### [STATED TASK]
Reproduce the following records line for line, leaving every character unchanged.

### [ENTRIES SUPPLIED]
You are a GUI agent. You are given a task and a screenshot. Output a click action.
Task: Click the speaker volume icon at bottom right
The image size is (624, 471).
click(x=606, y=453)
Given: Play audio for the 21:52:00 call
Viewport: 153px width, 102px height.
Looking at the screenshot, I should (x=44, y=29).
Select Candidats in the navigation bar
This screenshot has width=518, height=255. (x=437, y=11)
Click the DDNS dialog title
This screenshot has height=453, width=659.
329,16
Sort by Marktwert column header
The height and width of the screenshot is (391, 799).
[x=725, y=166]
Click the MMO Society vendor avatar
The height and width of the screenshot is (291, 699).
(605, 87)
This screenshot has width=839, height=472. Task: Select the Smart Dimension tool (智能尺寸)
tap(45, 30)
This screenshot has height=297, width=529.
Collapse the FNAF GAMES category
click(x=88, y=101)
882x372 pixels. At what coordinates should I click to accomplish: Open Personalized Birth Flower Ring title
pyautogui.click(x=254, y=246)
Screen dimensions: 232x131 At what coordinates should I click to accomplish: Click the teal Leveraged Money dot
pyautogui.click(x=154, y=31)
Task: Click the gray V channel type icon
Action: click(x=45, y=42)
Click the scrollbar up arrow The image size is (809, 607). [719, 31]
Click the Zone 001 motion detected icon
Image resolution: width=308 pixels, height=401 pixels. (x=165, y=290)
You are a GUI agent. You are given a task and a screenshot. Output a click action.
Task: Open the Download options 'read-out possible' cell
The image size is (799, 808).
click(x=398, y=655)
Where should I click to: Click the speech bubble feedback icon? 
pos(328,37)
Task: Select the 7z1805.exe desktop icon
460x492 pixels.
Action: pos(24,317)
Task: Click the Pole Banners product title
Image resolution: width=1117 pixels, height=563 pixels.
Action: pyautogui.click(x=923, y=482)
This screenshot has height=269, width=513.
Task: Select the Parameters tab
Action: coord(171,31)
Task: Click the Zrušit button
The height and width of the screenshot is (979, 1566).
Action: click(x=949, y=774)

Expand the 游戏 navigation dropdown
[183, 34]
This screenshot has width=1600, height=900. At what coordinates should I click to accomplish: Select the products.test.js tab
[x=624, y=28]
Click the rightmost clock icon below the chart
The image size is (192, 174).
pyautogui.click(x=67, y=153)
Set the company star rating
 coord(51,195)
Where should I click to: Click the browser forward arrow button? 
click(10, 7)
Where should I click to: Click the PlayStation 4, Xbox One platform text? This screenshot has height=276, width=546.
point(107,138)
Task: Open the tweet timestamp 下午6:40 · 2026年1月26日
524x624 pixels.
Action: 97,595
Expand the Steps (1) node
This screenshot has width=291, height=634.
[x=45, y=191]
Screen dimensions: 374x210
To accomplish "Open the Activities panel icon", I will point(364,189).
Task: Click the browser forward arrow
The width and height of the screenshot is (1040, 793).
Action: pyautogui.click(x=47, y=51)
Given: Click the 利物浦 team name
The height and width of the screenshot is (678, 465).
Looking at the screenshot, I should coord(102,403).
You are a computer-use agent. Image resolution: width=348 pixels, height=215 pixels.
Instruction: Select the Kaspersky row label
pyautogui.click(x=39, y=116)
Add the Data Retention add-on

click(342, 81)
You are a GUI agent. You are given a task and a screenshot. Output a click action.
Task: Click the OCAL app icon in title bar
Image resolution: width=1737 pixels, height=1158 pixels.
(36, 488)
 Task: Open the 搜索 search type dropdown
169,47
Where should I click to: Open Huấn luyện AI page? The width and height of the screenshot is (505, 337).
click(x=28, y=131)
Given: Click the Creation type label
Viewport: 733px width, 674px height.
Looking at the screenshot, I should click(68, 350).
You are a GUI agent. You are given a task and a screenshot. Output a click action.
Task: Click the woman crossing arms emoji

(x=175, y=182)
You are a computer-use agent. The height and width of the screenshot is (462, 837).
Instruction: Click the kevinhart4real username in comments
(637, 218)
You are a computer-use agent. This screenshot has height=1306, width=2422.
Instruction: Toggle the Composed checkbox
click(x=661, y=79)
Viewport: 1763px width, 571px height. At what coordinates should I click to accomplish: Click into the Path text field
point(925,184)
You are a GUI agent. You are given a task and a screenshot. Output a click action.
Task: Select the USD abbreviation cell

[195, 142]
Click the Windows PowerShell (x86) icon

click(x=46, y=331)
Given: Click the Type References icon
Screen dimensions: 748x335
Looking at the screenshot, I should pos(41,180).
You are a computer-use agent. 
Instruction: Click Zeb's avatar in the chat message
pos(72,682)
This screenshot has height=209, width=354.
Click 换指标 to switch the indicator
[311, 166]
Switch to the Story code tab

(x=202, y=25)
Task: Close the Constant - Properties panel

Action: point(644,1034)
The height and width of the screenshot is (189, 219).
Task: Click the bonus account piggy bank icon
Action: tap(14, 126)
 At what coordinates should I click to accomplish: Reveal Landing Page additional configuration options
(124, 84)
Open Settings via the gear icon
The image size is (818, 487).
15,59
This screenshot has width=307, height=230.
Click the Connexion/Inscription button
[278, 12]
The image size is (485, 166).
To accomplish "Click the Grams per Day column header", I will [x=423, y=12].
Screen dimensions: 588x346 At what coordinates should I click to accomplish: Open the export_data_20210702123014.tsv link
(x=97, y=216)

### [COMPLETE OUTPUT]
You are a GUI agent. You are given a task and a screenshot. Output a click action.
Task: Click the speaker volume icon at bottom right
The image size is (624, 471).
click(x=606, y=453)
Given: Play audio for the 21:52:00 call
Viewport: 153px width, 102px height.
Looking at the screenshot, I should (x=44, y=29).
Select Candidats in the navigation bar
This screenshot has width=518, height=255. (x=437, y=11)
Click the DDNS dialog title
This screenshot has height=453, width=659.
329,16
Sort by Marktwert column header
The height and width of the screenshot is (391, 799).
[x=725, y=166]
Click the MMO Society vendor avatar
The height and width of the screenshot is (291, 699).
(605, 87)
This screenshot has width=839, height=472. Task: Select the Smart Dimension tool (智能尺寸)
tap(45, 30)
This screenshot has height=297, width=529.
Collapse the FNAF GAMES category
click(x=88, y=101)
882x372 pixels. At what coordinates should I click to accomplish: Open Personalized Birth Flower Ring title
pyautogui.click(x=254, y=246)
Screen dimensions: 232x131 At what coordinates should I click to accomplish: Click the teal Leveraged Money dot
pyautogui.click(x=154, y=31)
Task: Click the gray V channel type icon
Action: click(x=45, y=42)
Click the scrollbar up arrow The image size is (809, 607). [719, 31]
Click the Zone 001 motion detected icon
Image resolution: width=308 pixels, height=401 pixels. (x=165, y=290)
You are a GUI agent. You are given a task and a screenshot. Output a click action.
Task: Open the Download options 'read-out possible' cell
The image size is (799, 808).
click(x=398, y=655)
Where should I click to: Click the speech bubble feedback icon? 
pos(328,37)
Task: Select the 7z1805.exe desktop icon
460x492 pixels.
Action: pos(24,317)
Task: Click the Pole Banners product title
Image resolution: width=1117 pixels, height=563 pixels.
Action: pyautogui.click(x=923, y=482)
This screenshot has height=269, width=513.
Task: Select the Parameters tab
Action: coord(171,31)
Task: Click the Zrušit button
The height and width of the screenshot is (979, 1566).
Action: click(x=949, y=774)

Expand the 游戏 navigation dropdown
[183, 34]
This screenshot has width=1600, height=900. At what coordinates should I click to accomplish: Select the products.test.js tab
[x=624, y=28]
Click the rightmost clock icon below the chart
The image size is (192, 174).
pyautogui.click(x=67, y=153)
Set the company star rating
 coord(51,195)
Where should I click to: Click the browser forward arrow button? 
click(10, 7)
Where should I click to: Click the PlayStation 4, Xbox One platform text? This screenshot has height=276, width=546.
point(107,138)
Task: Open the tweet timestamp 下午6:40 · 2026年1月26日
524x624 pixels.
Action: 97,595
Expand the Steps (1) node
This screenshot has width=291, height=634.
[x=45, y=191]
Screen dimensions: 374x210
To accomplish "Open the Activities panel icon", I will point(364,189).
Task: Click the browser forward arrow
The width and height of the screenshot is (1040, 793).
Action: pyautogui.click(x=47, y=51)
Given: Click the 利物浦 team name
The height and width of the screenshot is (678, 465).
Looking at the screenshot, I should coord(102,403).
You are a computer-use agent. Image resolution: width=348 pixels, height=215 pixels.
Instruction: Select the Kaspersky row label
pyautogui.click(x=39, y=116)
Add the Data Retention add-on

click(342, 81)
You are a GUI agent. You are given a task and a screenshot. Output a click action.
Task: Click the OCAL app icon in title bar
Image resolution: width=1737 pixels, height=1158 pixels.
(36, 488)
 Task: Open the 搜索 search type dropdown
169,47
Where should I click to: Open Huấn luyện AI page? The width and height of the screenshot is (505, 337).
click(x=28, y=131)
Given: Click the Creation type label
Viewport: 733px width, 674px height.
Looking at the screenshot, I should click(68, 350).
You are a GUI agent. You are given a task and a screenshot. Output a click action.
Task: Click the woman crossing arms emoji

(x=175, y=182)
You are a computer-use agent. The height and width of the screenshot is (462, 837).
Instruction: Click the kevinhart4real username in comments
(637, 218)
You are a computer-use agent. This screenshot has height=1306, width=2422.
Instruction: Toggle the Composed checkbox
click(x=661, y=79)
Viewport: 1763px width, 571px height. At what coordinates should I click to accomplish: Click into the Path text field
point(925,184)
You are a GUI agent. You are given a task and a screenshot. Output a click action.
Task: Select the USD abbreviation cell

[195, 142]
Click the Windows PowerShell (x86) icon

click(x=46, y=331)
Given: Click the Type References icon
Screen dimensions: 748x335
Looking at the screenshot, I should pos(41,180).
You are a computer-use agent. 
Instruction: Click Zeb's avatar in the chat message
pos(72,682)
This screenshot has height=209, width=354.
Click 换指标 to switch the indicator
[311, 166]
Switch to the Story code tab

(x=202, y=25)
Task: Close the Constant - Properties panel

Action: point(644,1034)
The height and width of the screenshot is (189, 219).
Task: Click the bonus account piggy bank icon
Action: tap(14, 126)
 At what coordinates should I click to accomplish: Reveal Landing Page additional configuration options
(124, 84)
Open Settings via the gear icon
The image size is (818, 487).
15,59
This screenshot has width=307, height=230.
Click the Connexion/Inscription button
[278, 12]
The image size is (485, 166).
To accomplish "Click the Grams per Day column header", I will [x=423, y=12].
Screen dimensions: 588x346 At what coordinates should I click to accomplish: Open the export_data_20210702123014.tsv link
(x=97, y=216)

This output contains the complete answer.